Comparing these is very "apples and oranges", but I think you'd better have a strong background in both if you're gonna try.
> Learning technical skills like draughtsmanship is harder than learning programming because you can't just log onto a free website and start getting instant & accurate feedback on your work.
Really? I sometimes wonder what people think programming really is. Not what you describe, obviously.
Same if true by the way for writing. So? Doesn‘t mean writing well is easy.
Not sure I fully understand your second point: are you implying that I don't really know what programming is?
Twenty years down the pike I've gotten pretty solid at programming, certainly not genius-level but competent.

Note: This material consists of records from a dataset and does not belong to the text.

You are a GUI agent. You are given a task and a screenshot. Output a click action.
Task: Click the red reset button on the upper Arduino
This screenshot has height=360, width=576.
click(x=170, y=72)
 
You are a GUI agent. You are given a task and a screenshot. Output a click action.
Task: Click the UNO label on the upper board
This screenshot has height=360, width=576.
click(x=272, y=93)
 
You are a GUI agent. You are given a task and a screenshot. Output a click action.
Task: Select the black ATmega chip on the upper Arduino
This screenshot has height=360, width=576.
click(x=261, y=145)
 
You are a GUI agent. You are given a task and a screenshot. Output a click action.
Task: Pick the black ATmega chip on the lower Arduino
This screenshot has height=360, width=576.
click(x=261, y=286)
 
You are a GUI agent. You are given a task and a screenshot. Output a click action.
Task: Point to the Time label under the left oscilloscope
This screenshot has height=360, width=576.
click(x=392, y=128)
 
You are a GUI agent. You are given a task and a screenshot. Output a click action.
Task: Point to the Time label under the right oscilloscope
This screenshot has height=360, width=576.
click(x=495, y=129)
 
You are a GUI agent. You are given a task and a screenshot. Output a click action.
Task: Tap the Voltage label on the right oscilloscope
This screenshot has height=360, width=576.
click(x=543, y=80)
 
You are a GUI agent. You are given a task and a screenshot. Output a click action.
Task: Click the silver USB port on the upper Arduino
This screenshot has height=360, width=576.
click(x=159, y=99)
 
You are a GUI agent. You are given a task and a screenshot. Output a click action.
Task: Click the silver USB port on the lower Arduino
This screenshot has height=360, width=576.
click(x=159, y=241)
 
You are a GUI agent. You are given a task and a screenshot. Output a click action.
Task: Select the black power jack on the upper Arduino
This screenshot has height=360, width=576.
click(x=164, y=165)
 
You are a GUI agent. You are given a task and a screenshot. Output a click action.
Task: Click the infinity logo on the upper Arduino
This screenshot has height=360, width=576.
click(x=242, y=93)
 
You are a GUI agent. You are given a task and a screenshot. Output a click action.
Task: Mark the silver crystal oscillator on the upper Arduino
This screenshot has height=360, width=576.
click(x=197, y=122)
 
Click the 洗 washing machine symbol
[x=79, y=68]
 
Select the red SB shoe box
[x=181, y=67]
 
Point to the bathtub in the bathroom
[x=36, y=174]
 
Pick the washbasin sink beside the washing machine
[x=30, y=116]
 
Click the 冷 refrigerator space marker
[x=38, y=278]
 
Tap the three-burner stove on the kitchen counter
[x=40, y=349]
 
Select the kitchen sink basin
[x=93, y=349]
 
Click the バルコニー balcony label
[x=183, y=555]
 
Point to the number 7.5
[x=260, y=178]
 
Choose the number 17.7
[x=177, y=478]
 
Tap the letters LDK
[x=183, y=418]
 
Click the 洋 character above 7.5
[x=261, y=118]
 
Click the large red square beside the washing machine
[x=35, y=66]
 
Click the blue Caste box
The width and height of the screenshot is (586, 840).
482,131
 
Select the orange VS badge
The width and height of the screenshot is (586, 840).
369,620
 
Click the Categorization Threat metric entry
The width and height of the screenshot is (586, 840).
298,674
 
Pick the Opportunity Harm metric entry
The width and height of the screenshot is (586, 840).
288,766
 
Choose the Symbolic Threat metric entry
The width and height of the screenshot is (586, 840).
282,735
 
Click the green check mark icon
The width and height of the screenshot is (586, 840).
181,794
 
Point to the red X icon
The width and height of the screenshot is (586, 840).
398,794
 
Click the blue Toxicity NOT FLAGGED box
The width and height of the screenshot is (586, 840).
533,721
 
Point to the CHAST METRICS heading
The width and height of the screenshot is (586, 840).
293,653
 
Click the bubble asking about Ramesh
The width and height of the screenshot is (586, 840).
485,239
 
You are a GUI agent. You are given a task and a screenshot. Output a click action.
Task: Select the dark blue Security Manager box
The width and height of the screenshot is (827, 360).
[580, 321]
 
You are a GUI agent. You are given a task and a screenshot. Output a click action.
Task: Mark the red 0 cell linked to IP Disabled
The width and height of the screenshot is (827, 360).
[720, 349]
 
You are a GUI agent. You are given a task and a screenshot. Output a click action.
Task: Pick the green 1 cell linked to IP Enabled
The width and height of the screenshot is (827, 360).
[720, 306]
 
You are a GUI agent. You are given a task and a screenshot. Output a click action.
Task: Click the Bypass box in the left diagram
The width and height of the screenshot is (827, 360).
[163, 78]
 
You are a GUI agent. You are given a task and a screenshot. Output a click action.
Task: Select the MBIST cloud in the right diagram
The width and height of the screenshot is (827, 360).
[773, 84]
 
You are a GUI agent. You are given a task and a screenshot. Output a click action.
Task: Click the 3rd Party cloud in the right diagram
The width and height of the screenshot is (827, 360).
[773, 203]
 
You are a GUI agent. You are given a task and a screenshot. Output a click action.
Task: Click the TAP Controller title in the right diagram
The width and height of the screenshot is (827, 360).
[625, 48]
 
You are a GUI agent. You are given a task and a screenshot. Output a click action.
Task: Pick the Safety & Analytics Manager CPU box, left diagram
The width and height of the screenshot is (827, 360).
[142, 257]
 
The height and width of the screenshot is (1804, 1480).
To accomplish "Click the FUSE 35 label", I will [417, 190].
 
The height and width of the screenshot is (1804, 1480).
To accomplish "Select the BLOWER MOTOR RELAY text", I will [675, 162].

I agree strongly that making art anyone cares anout is massively harder than being a competent programmer. In both you need strong technical abilities to be effective, but intuition and a deep grasp of human psychology are really crucial in art - almost table stakes.
Because software dev is usually practical, a craft, you can get paid decently with far less brilliance and fire than will suffice to make an artist profitable.
...though perhaps the DNN code assist tools will change that soon.
What search algorithms have you developed?
What non-trivial, non-Flask/Django/React, non-plugin/non-API tool, or library, or frameworks, have you written?
What actual percentage of your work output comprises computationally hard problems?
If we're talking programming, that's real programming, the kind you should be comparing 'hard' art to.